WHAT IS NEEDED:
Return every line below exactly, without dropping any.

(Stored items)
········

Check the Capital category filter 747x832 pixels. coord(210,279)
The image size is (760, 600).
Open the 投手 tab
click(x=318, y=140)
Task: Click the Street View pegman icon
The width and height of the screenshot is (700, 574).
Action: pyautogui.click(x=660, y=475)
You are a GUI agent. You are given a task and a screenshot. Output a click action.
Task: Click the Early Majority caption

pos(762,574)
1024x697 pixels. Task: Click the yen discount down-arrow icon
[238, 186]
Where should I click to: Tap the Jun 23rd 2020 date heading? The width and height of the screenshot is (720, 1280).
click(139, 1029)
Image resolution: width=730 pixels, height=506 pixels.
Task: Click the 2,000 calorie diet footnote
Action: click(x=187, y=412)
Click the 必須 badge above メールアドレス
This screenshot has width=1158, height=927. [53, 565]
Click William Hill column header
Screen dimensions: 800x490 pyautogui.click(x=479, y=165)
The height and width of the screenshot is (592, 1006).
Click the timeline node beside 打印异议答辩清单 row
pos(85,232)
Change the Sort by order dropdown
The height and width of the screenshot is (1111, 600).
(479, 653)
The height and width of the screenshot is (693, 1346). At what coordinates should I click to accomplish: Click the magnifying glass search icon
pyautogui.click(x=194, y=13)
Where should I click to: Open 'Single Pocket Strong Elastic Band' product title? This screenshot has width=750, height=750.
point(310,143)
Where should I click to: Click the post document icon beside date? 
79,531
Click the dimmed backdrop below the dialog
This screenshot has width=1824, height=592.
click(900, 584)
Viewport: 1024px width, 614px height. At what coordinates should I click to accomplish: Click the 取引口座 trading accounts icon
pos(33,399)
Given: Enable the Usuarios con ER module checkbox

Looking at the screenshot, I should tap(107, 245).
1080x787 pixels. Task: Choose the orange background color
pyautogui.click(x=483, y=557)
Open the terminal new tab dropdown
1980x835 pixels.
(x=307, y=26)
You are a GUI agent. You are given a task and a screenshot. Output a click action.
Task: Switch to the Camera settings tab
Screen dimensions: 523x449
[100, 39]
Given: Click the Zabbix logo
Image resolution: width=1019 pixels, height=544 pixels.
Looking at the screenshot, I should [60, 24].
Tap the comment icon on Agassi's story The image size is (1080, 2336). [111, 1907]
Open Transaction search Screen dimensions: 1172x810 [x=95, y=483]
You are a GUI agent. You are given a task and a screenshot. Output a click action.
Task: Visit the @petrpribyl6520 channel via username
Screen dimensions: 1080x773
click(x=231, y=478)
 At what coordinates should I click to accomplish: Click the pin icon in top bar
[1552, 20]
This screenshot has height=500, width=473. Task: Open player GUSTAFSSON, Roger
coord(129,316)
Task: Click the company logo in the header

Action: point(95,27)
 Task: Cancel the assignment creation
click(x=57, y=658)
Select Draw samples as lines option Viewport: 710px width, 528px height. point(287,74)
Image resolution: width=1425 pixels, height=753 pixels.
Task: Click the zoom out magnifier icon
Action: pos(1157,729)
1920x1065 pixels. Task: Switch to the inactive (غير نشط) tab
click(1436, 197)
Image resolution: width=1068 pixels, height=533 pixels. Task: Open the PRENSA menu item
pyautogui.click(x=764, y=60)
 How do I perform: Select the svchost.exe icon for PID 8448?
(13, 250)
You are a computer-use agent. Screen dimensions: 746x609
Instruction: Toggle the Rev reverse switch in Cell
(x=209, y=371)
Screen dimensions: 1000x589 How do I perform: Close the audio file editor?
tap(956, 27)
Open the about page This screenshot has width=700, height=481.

········

WRITTEN SOLUTION:
Check the Capital category filter 747x832 pixels. coord(210,279)
The image size is (760, 600).
Open the 投手 tab
click(x=318, y=140)
Task: Click the Street View pegman icon
The width and height of the screenshot is (700, 574).
Action: pyautogui.click(x=660, y=475)
You are a GUI agent. You are given a task and a screenshot. Output a click action.
Task: Click the Early Majority caption

pos(762,574)
1024x697 pixels. Task: Click the yen discount down-arrow icon
[238, 186]
Where should I click to: Tap the Jun 23rd 2020 date heading? The width and height of the screenshot is (720, 1280).
click(139, 1029)
Image resolution: width=730 pixels, height=506 pixels.
Task: Click the 2,000 calorie diet footnote
Action: click(x=187, y=412)
Click the 必須 badge above メールアドレス
This screenshot has width=1158, height=927. [53, 565]
Click William Hill column header
Screen dimensions: 800x490 pyautogui.click(x=479, y=165)
The height and width of the screenshot is (592, 1006).
Click the timeline node beside 打印异议答辩清单 row
pos(85,232)
Change the Sort by order dropdown
The height and width of the screenshot is (1111, 600).
(479, 653)
The height and width of the screenshot is (693, 1346). At what coordinates should I click to accomplish: Click the magnifying glass search icon
pyautogui.click(x=194, y=13)
Where should I click to: Open 'Single Pocket Strong Elastic Band' product title? This screenshot has width=750, height=750.
point(310,143)
Where should I click to: Click the post document icon beside date? 
79,531
Click the dimmed backdrop below the dialog
This screenshot has width=1824, height=592.
click(900, 584)
Viewport: 1024px width, 614px height. At what coordinates should I click to accomplish: Click the 取引口座 trading accounts icon
pos(33,399)
Given: Enable the Usuarios con ER module checkbox

Looking at the screenshot, I should tap(107, 245).
1080x787 pixels. Task: Choose the orange background color
pyautogui.click(x=483, y=557)
Open the terminal new tab dropdown
1980x835 pixels.
(x=307, y=26)
You are a GUI agent. You are given a task and a screenshot. Output a click action.
Task: Switch to the Camera settings tab
Screen dimensions: 523x449
[100, 39]
Given: Click the Zabbix logo
Image resolution: width=1019 pixels, height=544 pixels.
Looking at the screenshot, I should [60, 24].
Tap the comment icon on Agassi's story The image size is (1080, 2336). [111, 1907]
Open Transaction search Screen dimensions: 1172x810 [x=95, y=483]
You are a GUI agent. You are given a task and a screenshot. Output a click action.
Task: Visit the @petrpribyl6520 channel via username
Screen dimensions: 1080x773
click(x=231, y=478)
 At what coordinates should I click to accomplish: Click the pin icon in top bar
[1552, 20]
This screenshot has height=500, width=473. Task: Open player GUSTAFSSON, Roger
coord(129,316)
Task: Click the company logo in the header

Action: point(95,27)
 Task: Cancel the assignment creation
click(x=57, y=658)
Select Draw samples as lines option Viewport: 710px width, 528px height. point(287,74)
Image resolution: width=1425 pixels, height=753 pixels.
Task: Click the zoom out magnifier icon
Action: pos(1157,729)
1920x1065 pixels. Task: Switch to the inactive (غير نشط) tab
click(1436, 197)
Image resolution: width=1068 pixels, height=533 pixels. Task: Open the PRENSA menu item
pyautogui.click(x=764, y=60)
 How do I perform: Select the svchost.exe icon for PID 8448?
(13, 250)
You are a computer-use agent. Screen dimensions: 746x609
Instruction: Toggle the Rev reverse switch in Cell
(x=209, y=371)
Screen dimensions: 1000x589 How do I perform: Close the audio file editor?
tap(956, 27)
Open the about page This screenshot has width=700, height=481.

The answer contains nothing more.